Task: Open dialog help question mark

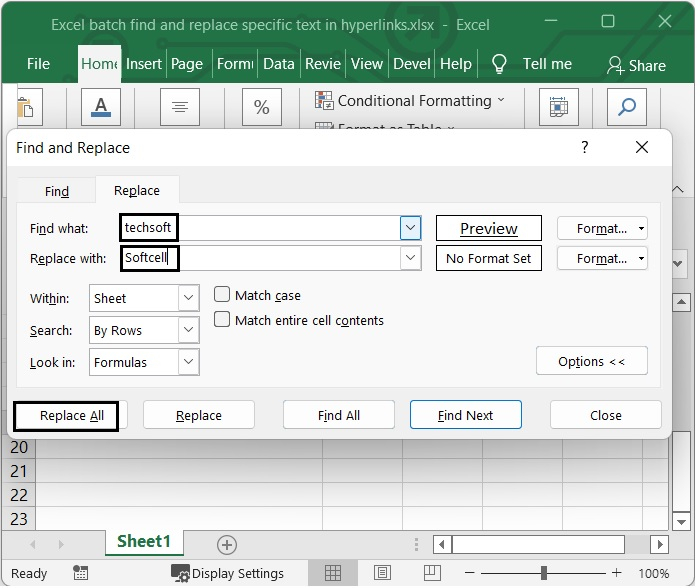Action: 585,147
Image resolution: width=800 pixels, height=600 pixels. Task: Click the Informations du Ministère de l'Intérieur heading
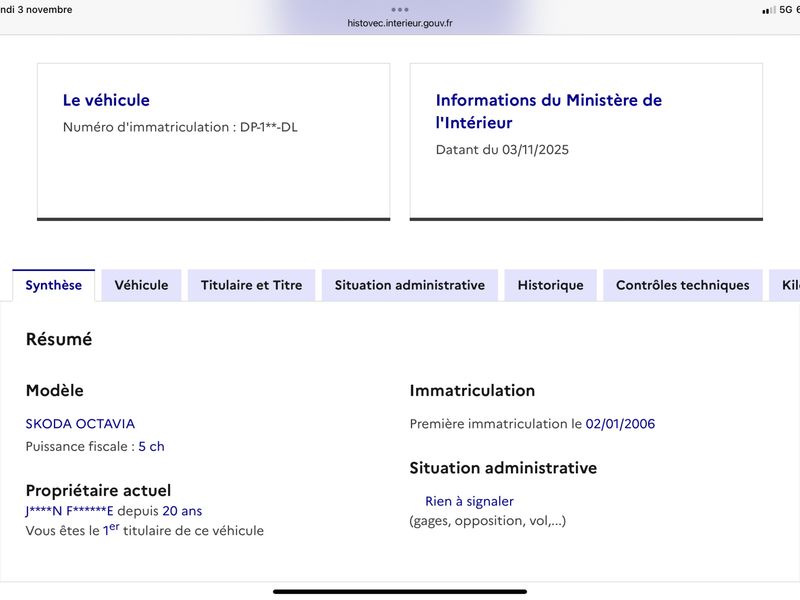[548, 111]
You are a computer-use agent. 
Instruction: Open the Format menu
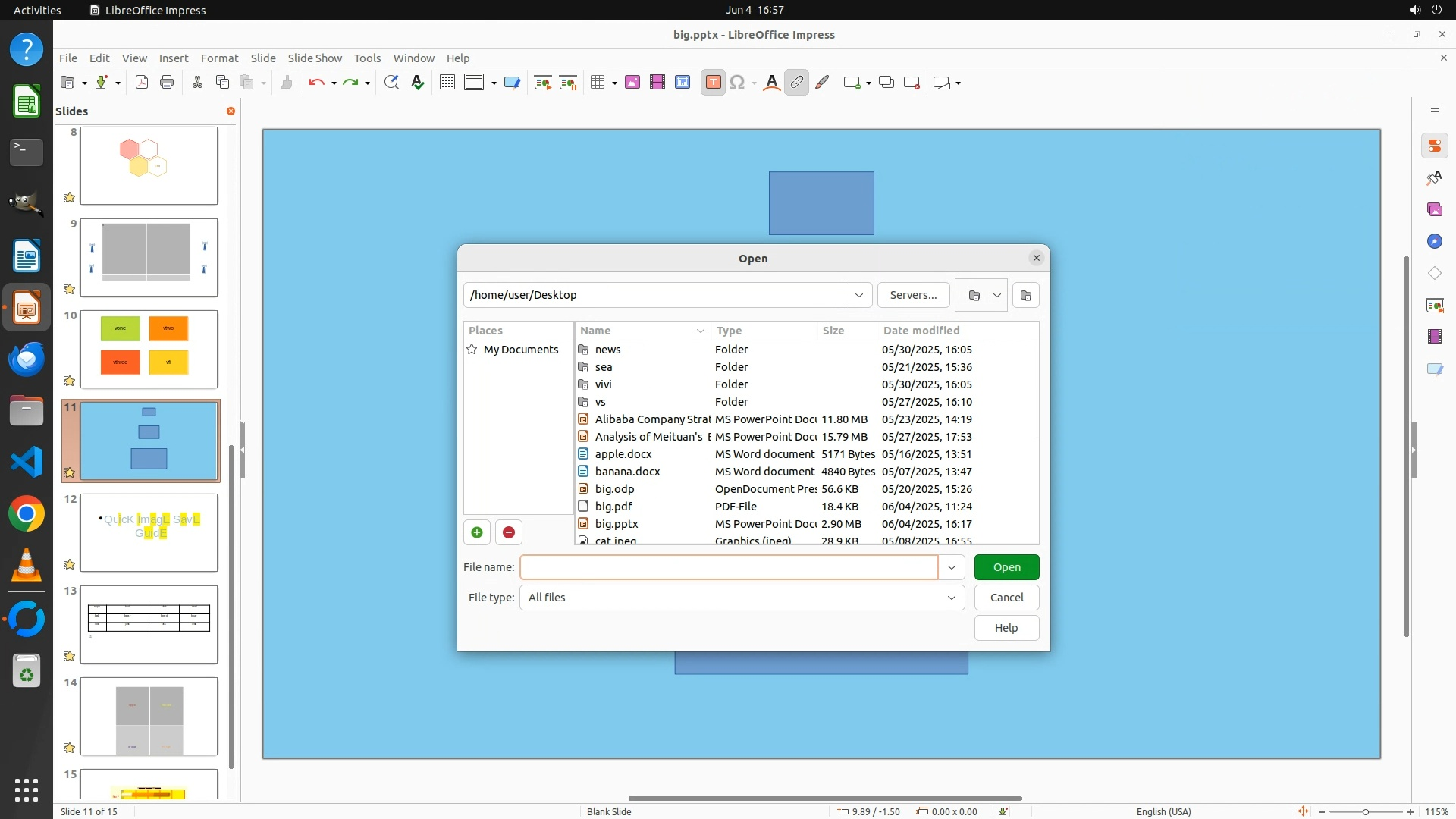click(x=219, y=58)
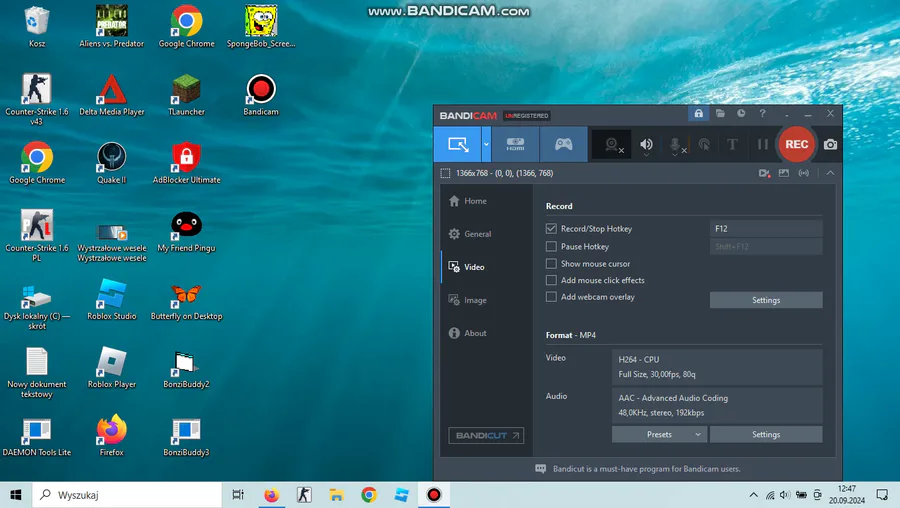Open the Presets dropdown
900x508 pixels.
(660, 435)
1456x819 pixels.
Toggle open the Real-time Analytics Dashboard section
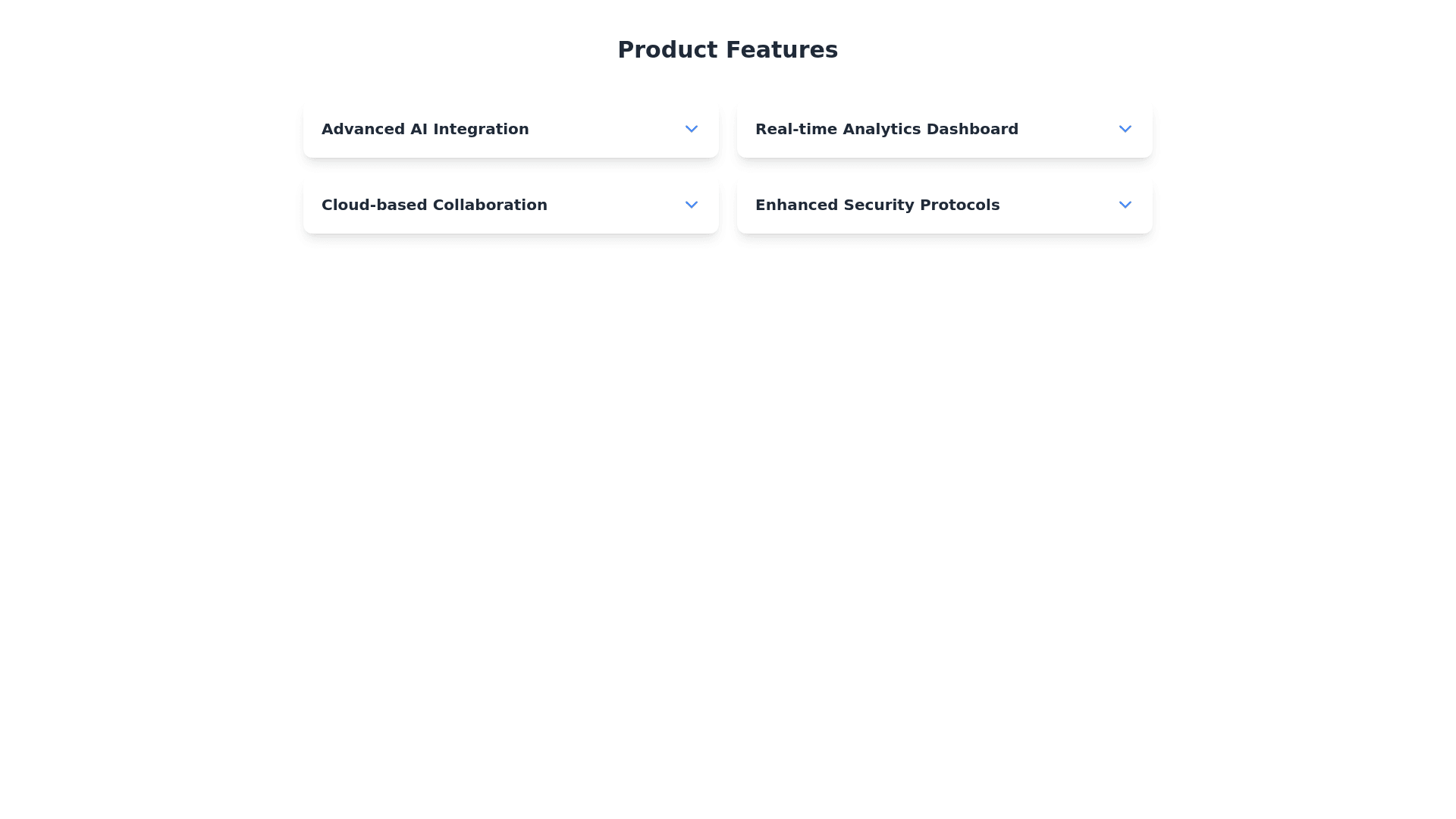[944, 129]
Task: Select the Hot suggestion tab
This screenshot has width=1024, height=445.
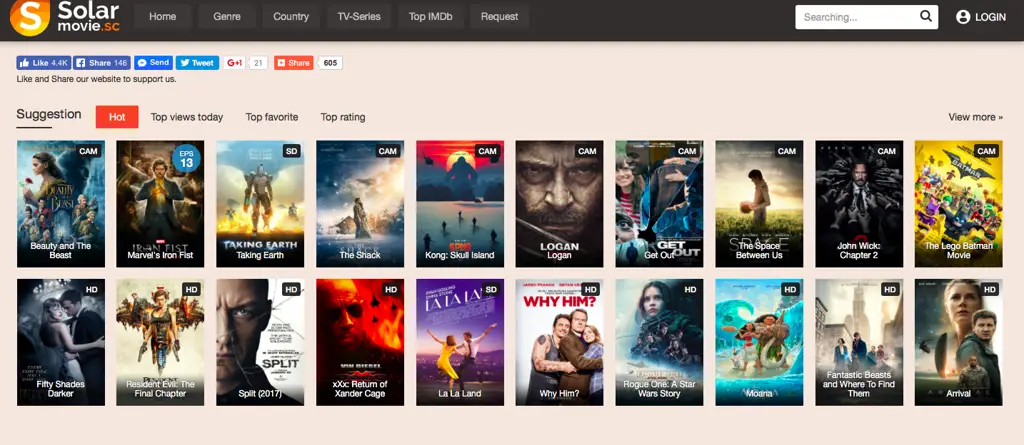Action: click(x=117, y=117)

* _SHORT PROBLEM_
Rewrite all of the items above, replacing "Task" with "Goal" everywhere and leaving the rest unchanged. Omit the pictures.

* _WORKED SOLUTION_
Goal: Open dialog help question mark

Action: 585,147
Image resolution: width=800 pixels, height=600 pixels. Goal: Click the Informations du Ministère de l'Intérieur heading
[548, 111]
You are a computer-use agent. 
Instruction: Open the Format menu
click(x=219, y=58)
Open the Presets dropdown
900x508 pixels.
(660, 435)
1456x819 pixels.
Toggle open the Real-time Analytics Dashboard section
[944, 129]
Goal: Select the Hot suggestion tab
This screenshot has width=1024, height=445.
Action: click(x=117, y=117)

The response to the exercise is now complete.